ACTION ITEM: Print each entry verbatim.

*** Opening DATA RECORDS ***

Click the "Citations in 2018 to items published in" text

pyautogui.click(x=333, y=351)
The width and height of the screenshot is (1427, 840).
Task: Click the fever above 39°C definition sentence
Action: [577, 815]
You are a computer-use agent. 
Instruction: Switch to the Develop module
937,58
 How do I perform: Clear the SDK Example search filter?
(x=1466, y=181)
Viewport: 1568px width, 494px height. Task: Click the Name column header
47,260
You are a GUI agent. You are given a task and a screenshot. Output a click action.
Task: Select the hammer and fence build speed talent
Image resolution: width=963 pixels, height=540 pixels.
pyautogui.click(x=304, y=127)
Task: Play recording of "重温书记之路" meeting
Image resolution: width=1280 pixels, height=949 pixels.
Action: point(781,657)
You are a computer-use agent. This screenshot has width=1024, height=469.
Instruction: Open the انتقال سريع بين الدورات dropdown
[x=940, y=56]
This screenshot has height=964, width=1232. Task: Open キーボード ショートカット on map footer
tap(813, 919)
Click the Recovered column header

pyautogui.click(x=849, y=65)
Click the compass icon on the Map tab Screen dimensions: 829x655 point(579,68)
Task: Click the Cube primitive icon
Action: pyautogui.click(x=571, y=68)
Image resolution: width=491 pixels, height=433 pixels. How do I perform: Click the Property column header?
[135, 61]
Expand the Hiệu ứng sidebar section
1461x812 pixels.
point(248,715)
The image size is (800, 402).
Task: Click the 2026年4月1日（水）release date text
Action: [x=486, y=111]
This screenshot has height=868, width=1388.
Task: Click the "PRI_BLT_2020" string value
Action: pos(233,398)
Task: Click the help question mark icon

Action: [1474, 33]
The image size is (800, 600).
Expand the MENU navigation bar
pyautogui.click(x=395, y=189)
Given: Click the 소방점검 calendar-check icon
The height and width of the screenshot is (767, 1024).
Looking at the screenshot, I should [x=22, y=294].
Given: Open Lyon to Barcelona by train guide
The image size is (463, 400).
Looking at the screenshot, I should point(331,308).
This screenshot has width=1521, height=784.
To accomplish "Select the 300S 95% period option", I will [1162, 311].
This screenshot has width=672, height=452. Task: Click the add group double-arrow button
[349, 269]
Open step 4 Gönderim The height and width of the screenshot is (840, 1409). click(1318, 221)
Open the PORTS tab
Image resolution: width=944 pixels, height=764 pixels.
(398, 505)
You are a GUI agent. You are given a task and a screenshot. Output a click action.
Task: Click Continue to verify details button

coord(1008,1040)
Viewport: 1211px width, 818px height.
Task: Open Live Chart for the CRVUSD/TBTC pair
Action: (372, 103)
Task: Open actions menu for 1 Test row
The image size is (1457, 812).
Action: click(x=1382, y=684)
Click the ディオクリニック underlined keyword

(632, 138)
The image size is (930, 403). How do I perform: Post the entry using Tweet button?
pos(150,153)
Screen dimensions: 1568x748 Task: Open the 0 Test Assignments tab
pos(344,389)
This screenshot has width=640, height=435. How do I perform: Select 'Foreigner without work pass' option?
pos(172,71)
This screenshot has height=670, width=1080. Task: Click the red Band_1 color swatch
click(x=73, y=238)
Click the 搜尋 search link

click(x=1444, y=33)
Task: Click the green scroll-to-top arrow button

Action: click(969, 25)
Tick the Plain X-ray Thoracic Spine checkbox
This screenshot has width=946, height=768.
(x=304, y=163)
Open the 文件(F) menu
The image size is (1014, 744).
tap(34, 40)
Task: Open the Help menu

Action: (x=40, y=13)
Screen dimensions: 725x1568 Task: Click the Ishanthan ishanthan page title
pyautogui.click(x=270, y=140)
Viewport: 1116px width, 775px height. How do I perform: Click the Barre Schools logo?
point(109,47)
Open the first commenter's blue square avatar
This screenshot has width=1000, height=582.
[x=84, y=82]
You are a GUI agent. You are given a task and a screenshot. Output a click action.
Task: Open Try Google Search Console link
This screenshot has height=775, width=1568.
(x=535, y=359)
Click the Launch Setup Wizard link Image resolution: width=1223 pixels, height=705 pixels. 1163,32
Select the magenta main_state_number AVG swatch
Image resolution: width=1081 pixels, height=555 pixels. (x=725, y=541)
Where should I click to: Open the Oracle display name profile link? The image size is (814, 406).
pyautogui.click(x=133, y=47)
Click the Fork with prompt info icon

*** Closing DATA RECORDS ***

TASK RESPONSE:
Click the "Citations in 2018 to items published in" text

pyautogui.click(x=333, y=351)
The width and height of the screenshot is (1427, 840).
Task: Click the fever above 39°C definition sentence
Action: [577, 815]
You are a computer-use agent. 
Instruction: Switch to the Develop module
937,58
 How do I perform: Clear the SDK Example search filter?
(x=1466, y=181)
Viewport: 1568px width, 494px height. Task: Click the Name column header
47,260
You are a GUI agent. You are given a task and a screenshot. Output a click action.
Task: Select the hammer and fence build speed talent
Image resolution: width=963 pixels, height=540 pixels.
pyautogui.click(x=304, y=127)
Task: Play recording of "重温书记之路" meeting
Image resolution: width=1280 pixels, height=949 pixels.
Action: point(781,657)
You are a computer-use agent. This screenshot has width=1024, height=469.
Instruction: Open the انتقال سريع بين الدورات dropdown
[x=940, y=56]
This screenshot has height=964, width=1232. Task: Open キーボード ショートカット on map footer
tap(813, 919)
Click the Recovered column header

pyautogui.click(x=849, y=65)
Click the compass icon on the Map tab Screen dimensions: 829x655 point(579,68)
Task: Click the Cube primitive icon
Action: pyautogui.click(x=571, y=68)
Image resolution: width=491 pixels, height=433 pixels. How do I perform: Click the Property column header?
[135, 61]
Expand the Hiệu ứng sidebar section
1461x812 pixels.
point(248,715)
The image size is (800, 402).
Task: Click the 2026年4月1日（水）release date text
Action: [x=486, y=111]
This screenshot has height=868, width=1388.
Task: Click the "PRI_BLT_2020" string value
Action: pos(233,398)
Task: Click the help question mark icon

Action: [1474, 33]
The image size is (800, 600).
Expand the MENU navigation bar
pyautogui.click(x=395, y=189)
Given: Click the 소방점검 calendar-check icon
The height and width of the screenshot is (767, 1024).
Looking at the screenshot, I should [x=22, y=294].
Given: Open Lyon to Barcelona by train guide
The image size is (463, 400).
Looking at the screenshot, I should point(331,308).
This screenshot has width=1521, height=784.
To accomplish "Select the 300S 95% period option", I will [1162, 311].
This screenshot has width=672, height=452. Task: Click the add group double-arrow button
[349, 269]
Open step 4 Gönderim The height and width of the screenshot is (840, 1409). click(1318, 221)
Open the PORTS tab
Image resolution: width=944 pixels, height=764 pixels.
(398, 505)
You are a GUI agent. You are given a task and a screenshot. Output a click action.
Task: Click Continue to verify details button

coord(1008,1040)
Viewport: 1211px width, 818px height.
Task: Open Live Chart for the CRVUSD/TBTC pair
Action: (372, 103)
Task: Open actions menu for 1 Test row
The image size is (1457, 812).
Action: click(x=1382, y=684)
Click the ディオクリニック underlined keyword

(632, 138)
The image size is (930, 403). How do I perform: Post the entry using Tweet button?
pos(150,153)
Screen dimensions: 1568x748 Task: Open the 0 Test Assignments tab
pos(344,389)
This screenshot has width=640, height=435. How do I perform: Select 'Foreigner without work pass' option?
pos(172,71)
This screenshot has height=670, width=1080. Task: Click the red Band_1 color swatch
click(x=73, y=238)
Click the 搜尋 search link

click(x=1444, y=33)
Task: Click the green scroll-to-top arrow button

Action: click(969, 25)
Tick the Plain X-ray Thoracic Spine checkbox
This screenshot has width=946, height=768.
(x=304, y=163)
Open the 文件(F) menu
The image size is (1014, 744).
tap(34, 40)
Task: Open the Help menu

Action: (x=40, y=13)
Screen dimensions: 725x1568 Task: Click the Ishanthan ishanthan page title
pyautogui.click(x=270, y=140)
Viewport: 1116px width, 775px height. How do I perform: Click the Barre Schools logo?
point(109,47)
Open the first commenter's blue square avatar
This screenshot has width=1000, height=582.
[x=84, y=82]
You are a GUI agent. You are given a task and a screenshot. Output a click action.
Task: Open Try Google Search Console link
This screenshot has height=775, width=1568.
(x=535, y=359)
Click the Launch Setup Wizard link Image resolution: width=1223 pixels, height=705 pixels. 1163,32
Select the magenta main_state_number AVG swatch
Image resolution: width=1081 pixels, height=555 pixels. (x=725, y=541)
Where should I click to: Open the Oracle display name profile link? The image size is (814, 406).
pyautogui.click(x=133, y=47)
Click the Fork with prompt info icon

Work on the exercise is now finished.